Carte des langues du monde : l'Afrique Noire est la seule partie qui utilise des langues étrangères.
Qu’appelle-t-on analphabète ? L’Encyclopédie Encarta le définit ainsi qu’il suit : "Personne qui n’a appris ni à lire ni à écrire". Il convient d’y ajouter une précision cependant : une personne peut être alphabétisée dans une langue, mais être analphabète dans une autre. Ainsi, une personne peut parfaitement maîtriser le grec alors qu’elle est entièrement analphabète en arabe ou en mooré. Si l’on refuse que celle-ci soit analphabète en ces langues, alors il faudra trouver un autre mot pour désigner ces genres de personnes qui constituent en fait l’énorme majorité des cas des lettrés du monde. Ce qui vient d’être dit, doit nous permettre de saisir l’aspect tendancieux de certaines définitions dans des documents de référence comme les encyclopédies et les dictionnaires. Il conviendrait peut-être de dire qu’un analphabète est tout simplement : "Une personne qui ne sait ni lire ni écrire une langue qu’elle parle" ! Dans cette acception, notre débat peut commencer.
Commençons par les membres du gouvernement du Burkina Faso. Posons-leur la question simple : "Messieurs, que ceux qui savent lire, écrire et compter dans leur langue maternelle lèvent la main." Combien lèveraient la main, d’après vous chers lecteurs de Focus Africa ? Quel que soit le bout par lequel on prend le problème, quelle raison peut amener un individu qui a fréquenté jusqu’à l’université, à ne pas ressentir le besoin de savoir lire et écrire dans sa langue maternelle ? Je ne vois personnellement qu’une seule : le désintérêt.
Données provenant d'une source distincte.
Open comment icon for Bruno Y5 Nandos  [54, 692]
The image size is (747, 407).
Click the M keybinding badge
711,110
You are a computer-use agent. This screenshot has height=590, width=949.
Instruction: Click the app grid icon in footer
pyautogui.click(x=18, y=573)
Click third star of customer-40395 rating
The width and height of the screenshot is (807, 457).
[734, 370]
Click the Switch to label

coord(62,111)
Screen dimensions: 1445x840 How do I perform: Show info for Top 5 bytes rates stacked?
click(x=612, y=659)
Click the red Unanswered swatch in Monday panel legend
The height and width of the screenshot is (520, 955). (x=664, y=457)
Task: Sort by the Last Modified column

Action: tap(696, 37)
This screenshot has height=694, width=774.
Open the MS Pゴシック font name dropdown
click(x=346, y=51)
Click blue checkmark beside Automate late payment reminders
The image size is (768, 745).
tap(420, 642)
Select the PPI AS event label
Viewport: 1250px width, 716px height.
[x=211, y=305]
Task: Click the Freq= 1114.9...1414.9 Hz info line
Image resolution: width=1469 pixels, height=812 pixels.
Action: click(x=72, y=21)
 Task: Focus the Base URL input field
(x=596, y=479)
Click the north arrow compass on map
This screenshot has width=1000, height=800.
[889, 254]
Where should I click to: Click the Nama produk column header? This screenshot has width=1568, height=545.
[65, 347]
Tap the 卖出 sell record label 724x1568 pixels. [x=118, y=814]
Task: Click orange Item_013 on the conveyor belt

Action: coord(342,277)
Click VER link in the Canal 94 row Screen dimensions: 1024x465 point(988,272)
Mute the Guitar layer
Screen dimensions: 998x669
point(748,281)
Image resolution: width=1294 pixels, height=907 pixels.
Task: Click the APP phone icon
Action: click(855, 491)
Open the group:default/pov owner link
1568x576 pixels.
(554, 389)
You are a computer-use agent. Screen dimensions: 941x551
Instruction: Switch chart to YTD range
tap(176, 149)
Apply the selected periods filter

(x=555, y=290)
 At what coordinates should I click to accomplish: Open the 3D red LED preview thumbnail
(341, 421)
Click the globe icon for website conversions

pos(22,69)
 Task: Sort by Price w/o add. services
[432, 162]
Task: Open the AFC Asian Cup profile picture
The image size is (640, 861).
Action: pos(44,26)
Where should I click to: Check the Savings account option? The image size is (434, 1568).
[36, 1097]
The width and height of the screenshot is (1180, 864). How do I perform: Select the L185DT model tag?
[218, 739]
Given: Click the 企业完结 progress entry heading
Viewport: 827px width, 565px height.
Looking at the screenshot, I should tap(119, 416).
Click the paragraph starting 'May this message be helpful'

On voit donc l’hypocrisie de ces gens quand ils encouragent et injectent des miettes dans l’alphabétisation, pour ensuite sortir soutenir des slogans du genre: "L’analphabétisme est un frein au développement du Burkina !" Si cela est vrai, quelle part ont-ils eux, dans ce processus de stagnation ?
Prenons ensuite les 111 députés du Burkina Faso. Combien peuvent-ils lire, écrire et compter dans leur langue maternelle ? Personnellement je l’ignore, mais je suis prêt à parier que c’est la majorité plus qu’écrasante, pour utiliser des concepts à la mode et qui leur sont chers. Combien sont-ils capables de tenir un discours cohérent dans ces langues autour de concepts tels que : développement, mondialisation, nouvelles techniques de communication, Internet … sans reprendre tout simplement les termes français, ne fournissant donc aucun effort de traduction intelligible dans ces langues, (si tant est qu’ils soient convaincus que cela soit tout simplement possible) ?
Cela vous semble-t-il normal que des gens qui sont élus pour représenter les intérêts de nos populations viennent s’asseoir sur les deux fesses dans l’hémicycle, pour parler dans une langue que ces dernières ne comprennent point, alors qu’ils ont presque tous fait la campagne en ces langues dites locales ? Quelles preuves peuvent-ils donner à ces électeurs qu’ils les défendent vraiment ? Pensez-vous que si les débats des Députés étaient faits dans les langues nationales, de façon à ce que nos populations comprennent parfaitement ce qui se dit à l’Assemblée nationale, elles resteraient aussi silencieuses comme c’est le cas présentement ? Par conséquent, croyez-vous que nos honorables élus veulent vraiment être compris du peuple qui les a élus ?
Enfin des cadres dirigent tous les secteurs de la vie nationale : directeurs généraux, directeurs simples, chefs de services et d’entreprises, gouverneurs, préfets etc. Combien d’entre eux peuvent-ils lire, écrire et compter, chacun (e) dans sa langue maternelle ?
Nous sommes du reste presque sûr que beaucoup de ceux qui liront ces lignes se demanderont à quoi sert-il qu’on sache ou non lire et écrire dans sa langue maternelle ? Qu’est-ce que cela changerait !? Il faut dire à tout ce beau monde, qu’ils sont d’abord des analphabètes suivant la définition que nous venons d’énoncer, puis que cela est tout simplement anormal, parce que les Africains sont les seuls au monde dans ce cas de figure ! Cela ne vous dit rien ? Rattachez à cette situation africaine toutes les tares de nos sociétés actuelles, simplifiez le tout par la raison, et vous aurez la réponse : les Africains ne cherchent jamais du côté où se trouvent les solutions à leurs problèmes !
Quelqu’un m’a affirmé que le Président du Faso, Blaise Compaoré savait lire, écrire et compter en mooré ! Si cela est, bravo ! Monsieur le Président, mais pourquoi ne pas proposer cela à qui de droit (ministres, députés, présidents d’institutions, hauts cadres) et surtout s’adresser aux populations dans les langues qu’elles comprennent ? Vous rendriez certainement un énorme service au développement de votre pays. Peut-être que cela mérite d’y réfléchir !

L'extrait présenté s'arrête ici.